## TASK ITEM
Please write out only the lines from the line with "Click the To date field Jan 17, 2023" to the line with "The height and", inclusive, exactly as they stand below, without the pictures.

--- EXERCISE INPUT Enclosed Below ---

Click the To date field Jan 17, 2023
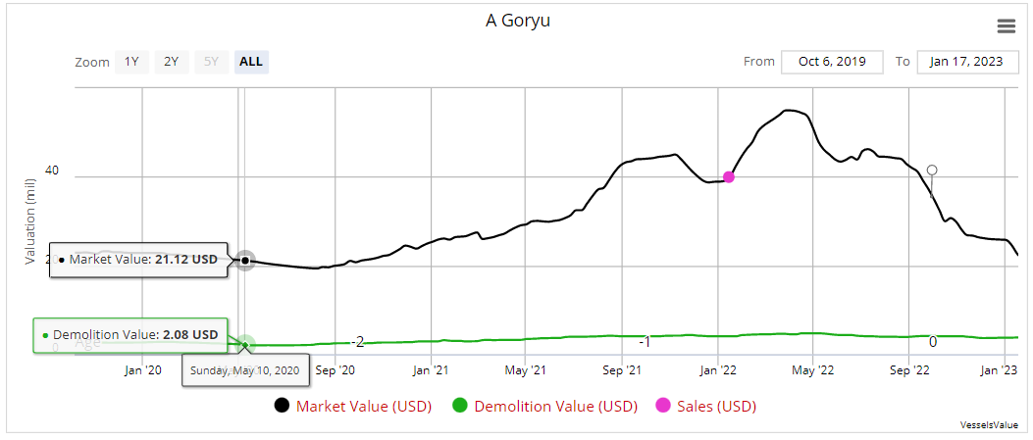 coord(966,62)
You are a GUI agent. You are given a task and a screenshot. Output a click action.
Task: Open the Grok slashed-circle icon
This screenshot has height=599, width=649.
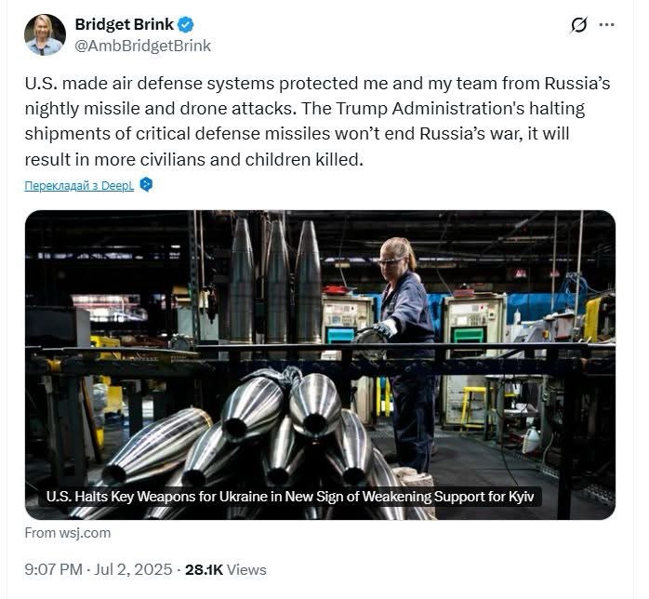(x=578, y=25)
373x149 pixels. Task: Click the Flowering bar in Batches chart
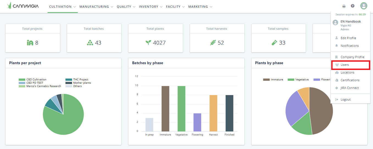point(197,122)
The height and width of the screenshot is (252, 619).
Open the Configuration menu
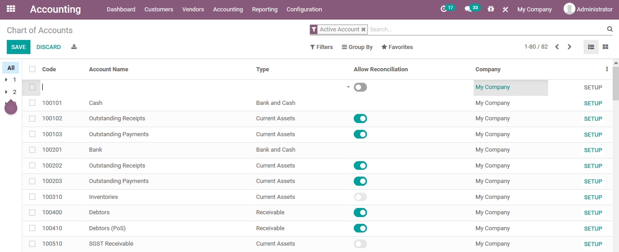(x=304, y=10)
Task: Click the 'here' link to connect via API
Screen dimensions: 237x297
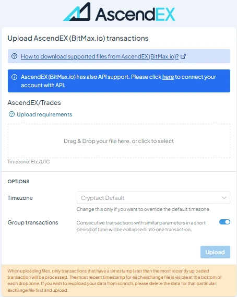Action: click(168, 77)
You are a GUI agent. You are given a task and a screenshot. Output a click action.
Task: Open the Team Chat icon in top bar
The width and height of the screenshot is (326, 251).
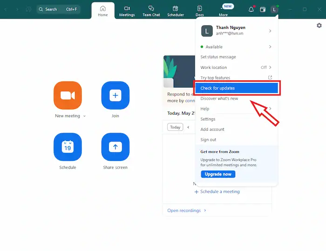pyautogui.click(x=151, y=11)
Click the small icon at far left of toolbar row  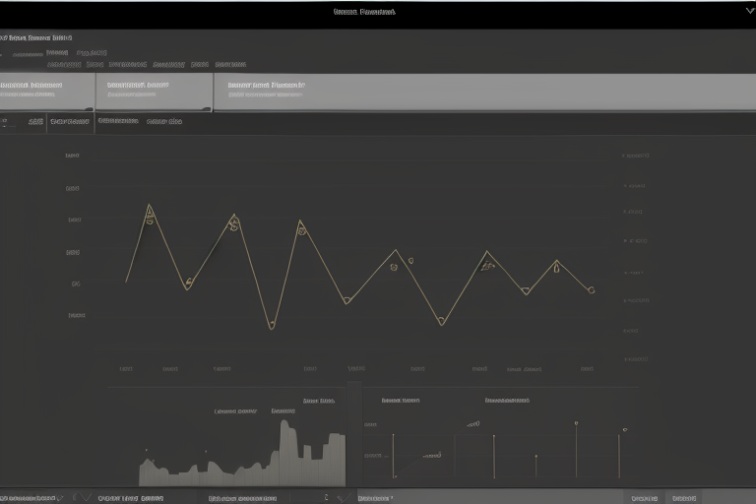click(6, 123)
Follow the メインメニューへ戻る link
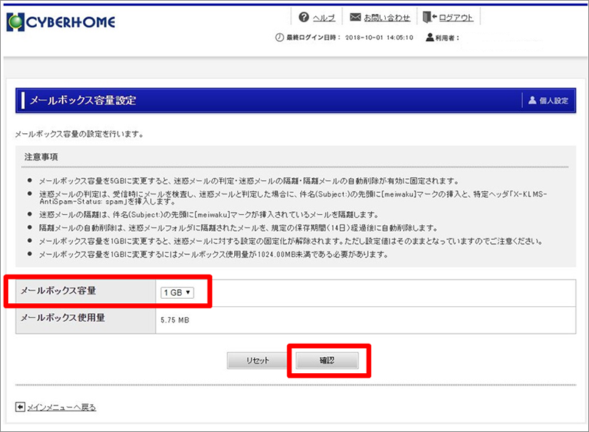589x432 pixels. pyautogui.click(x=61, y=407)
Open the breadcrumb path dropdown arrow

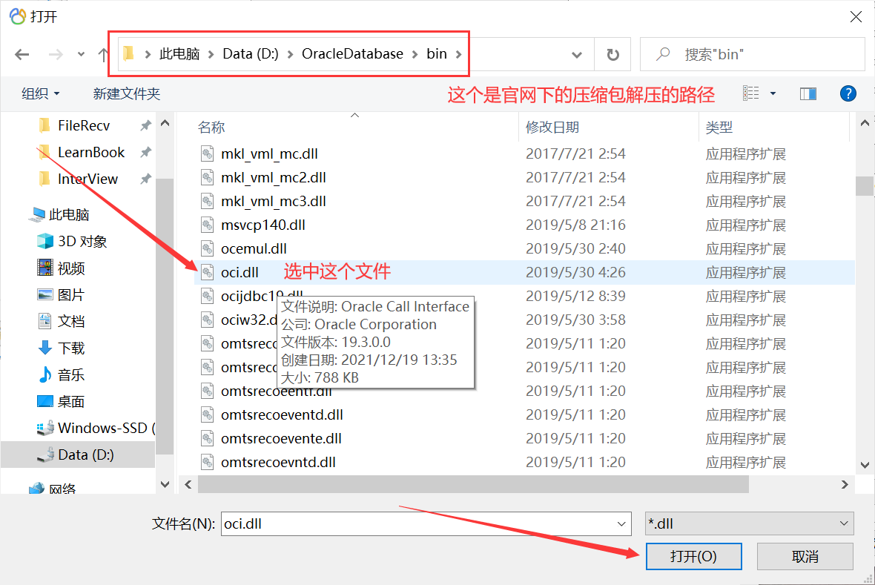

--- End of Enclosed EXERCISE INPUT ---
--- EXERCISE INPUT Enclosed Below ---

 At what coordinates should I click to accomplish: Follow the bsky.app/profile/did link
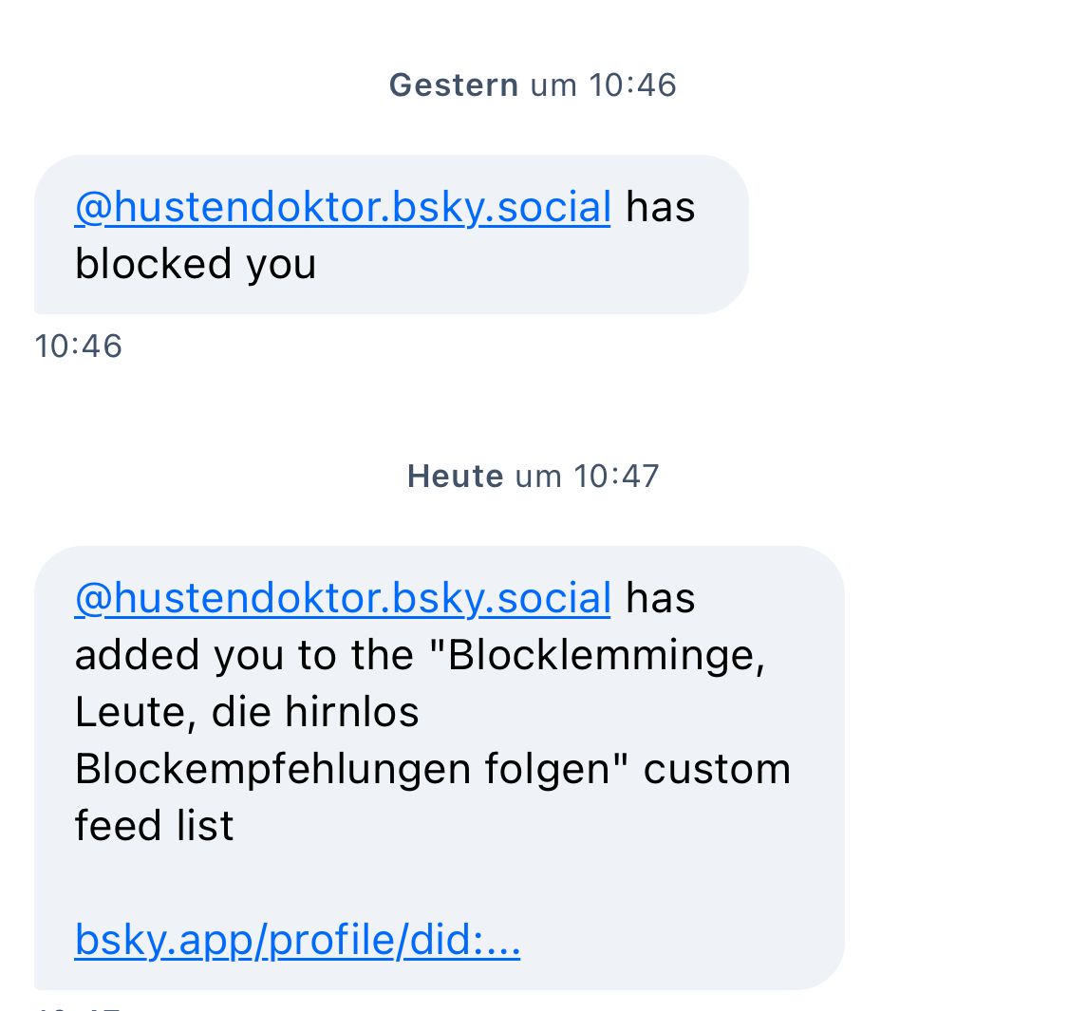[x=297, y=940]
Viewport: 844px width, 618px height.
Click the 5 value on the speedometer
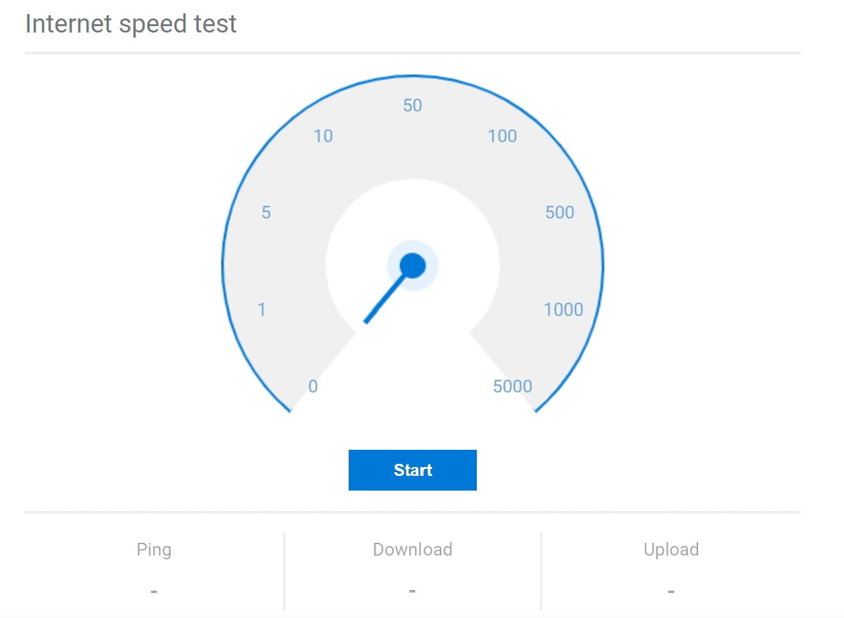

--- End of Enclosed EXERCISE INPUT ---

## WRITTEN ANSWER
Click the To date field Jan 17, 2023
 coord(966,62)
You are a GUI agent. You are given a task and a screenshot. Output a click action.
Task: Open the Grok slashed-circle icon
This screenshot has height=599, width=649.
(x=578, y=25)
373x149 pixels. Task: Click the Flowering bar in Batches chart
point(197,122)
The height and width of the screenshot is (252, 619).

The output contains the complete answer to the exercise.